I am maintaining the CUPS Snap. Formerly it had the name “printing-stack-snap” but now I have renamed it to “cups” after agreement on the OpenPrinting phone meeting and with Michael Sweet.
The former “printing-stack-snap” GitHub repository at OpenPrinting I have renamed to “cups-snap” (not to “cups” so that no one thinks I have a fork of CUPS in that repo):
I have also reserved the name “cups” in the Snap Store and activated the build service so that the Snap gets automatically built for several architectures whenever something gets committed.
As a next step I need some interfaces to get connected automatically.
First, there are the interfaces which are set to auto-connection in the former “printing-stack-snap”: avahi-control and raw-usb. As “cups” is simply a renamed “printing-stack-snap” they probably will not need a formal vote. The original voting for them happened in this thread.

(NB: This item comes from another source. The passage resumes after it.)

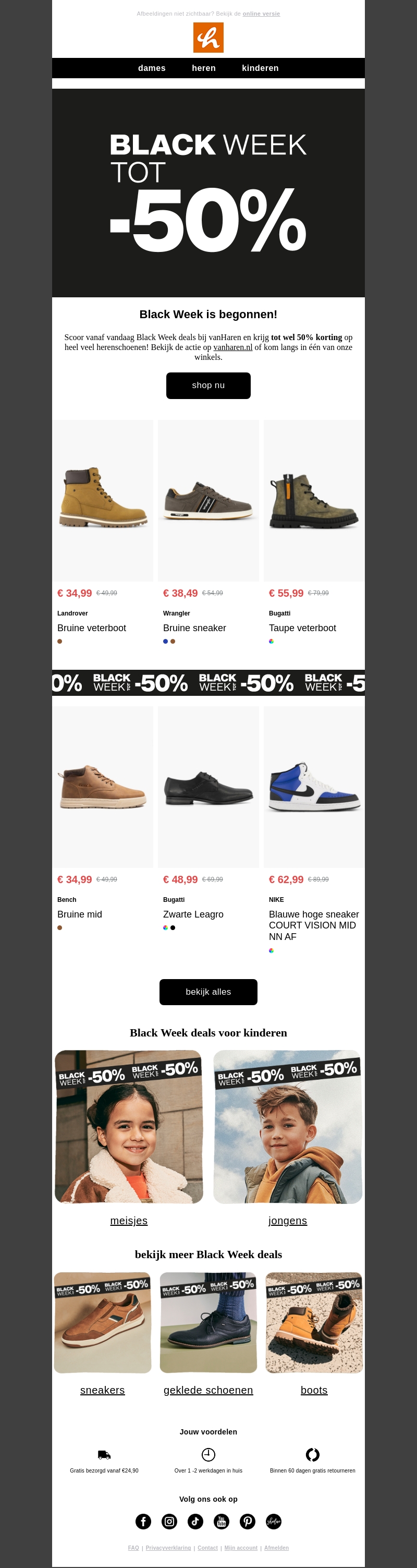Click the bekijk alles button

(208, 992)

With the further development of the CUPS Snap additional interfaces will be needed to get auto-connected:
"cups-control"
This interface is to allow the command line utilities (lpadmin
, cupsenable
, cancel
, …) included in the CUPS Snap to do administrative operations (creating print queues, canceling other user’s jobs, …) on the CUPS daemon. See the thread where we have designed this interface.
"system-files"
CUPS needs to access some files in the host system to get full functionality. For this the snapcraft.yaml
defines two interfaces based on the “system-files” interfaces:
plugs:
system-config:
interface: system-files
read:
- /etc/passwd
- /etc/group
- /etc/shadow
- /etc/shadow-
- /var/lib/extrausers/passwd
- /var/lib/extrausers/group
- /var/lib/extrausers/shadow
cups-domain-socket:
interface: system-files
write:
- /run/cups
- /var/run/cups
The “cups-domain-socket” plug allows the snapped CUPS daemon to use the standard CUPS domain socket /run/cups/cups.sock
or /var/run/cups/cups.sock
. So clients, independent of classically installed or snapped can print via the standard domain socket. In Ubuntu the two versions are linked together (/var/run
is symlink to /run
), so either works, but I allow both to get universal compatibility with all distributions.

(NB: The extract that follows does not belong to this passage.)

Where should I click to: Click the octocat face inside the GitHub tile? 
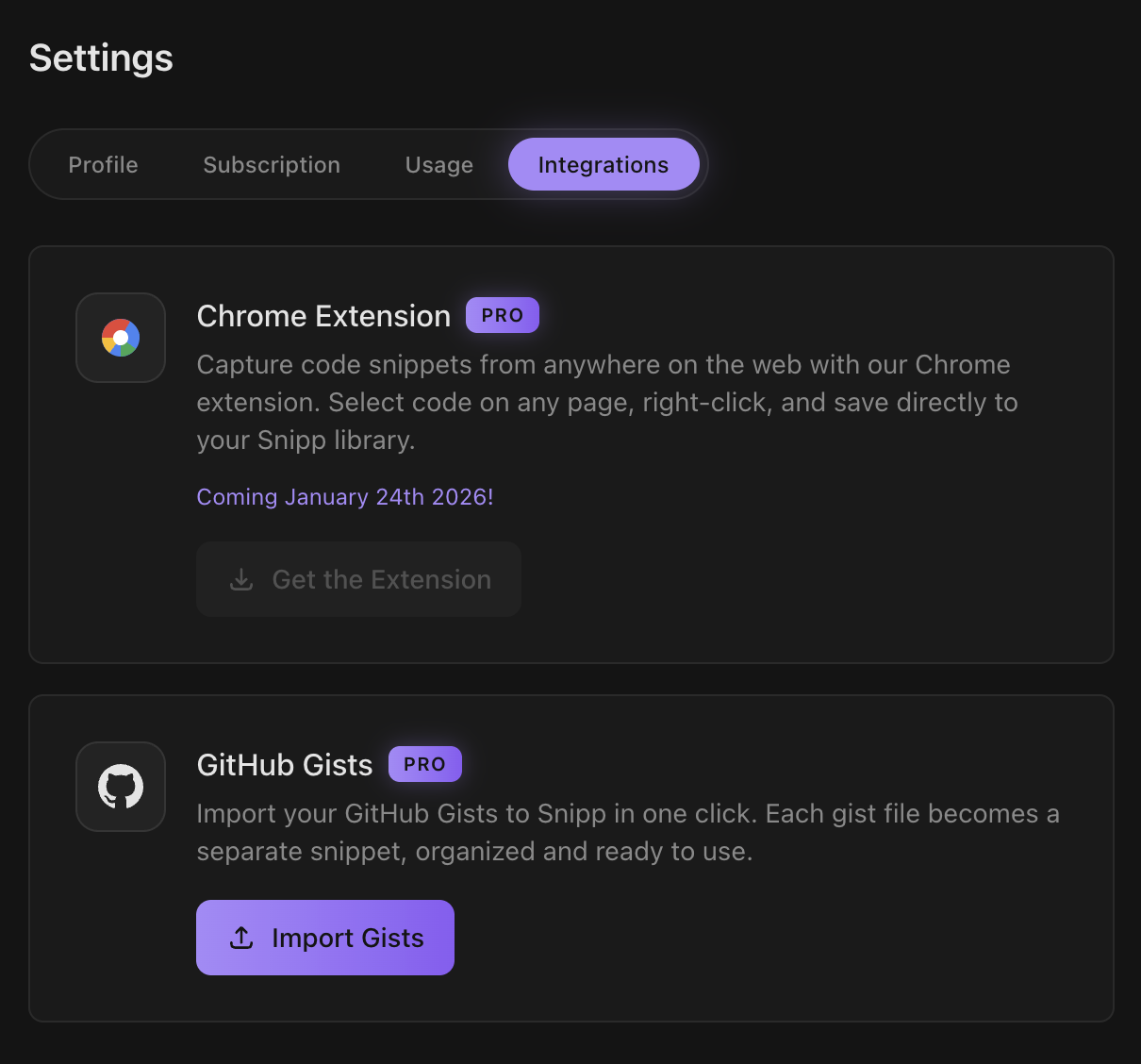121,783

The “system-config” plug gives read-only access to user/group/password database files to authenticate users, especially to determine whether they are in an administrator group (“lpadmin” or “adm”) and therefore are allowed to do administrative tasks, via the command line utilities or the CUPS web interface (http://localhost:631/
).
So all in all, I need for the CUPS Snap “cups” the “avahi-control” and “usb-raw” interfaces which “printing-stack-snap” already automatically connects and in addition “cups-control” and the two plugs to “system-files” automatically connecting.
One additional question: If I want to add a migration script to migrate from classically installed CUPS to snapped CUPS, I need to access /etc/cups
. Which part(s) of my CUPS Snap actually have to access? Should I simply add read access to /etc/cups
to the “system-config” plug or do I need to create an additional plug based on “system-files”? This plug also needs automatically connected, so that migration goes smoothly when the distro update installed the CUPS Snap as replacement of the classically installed CUPS.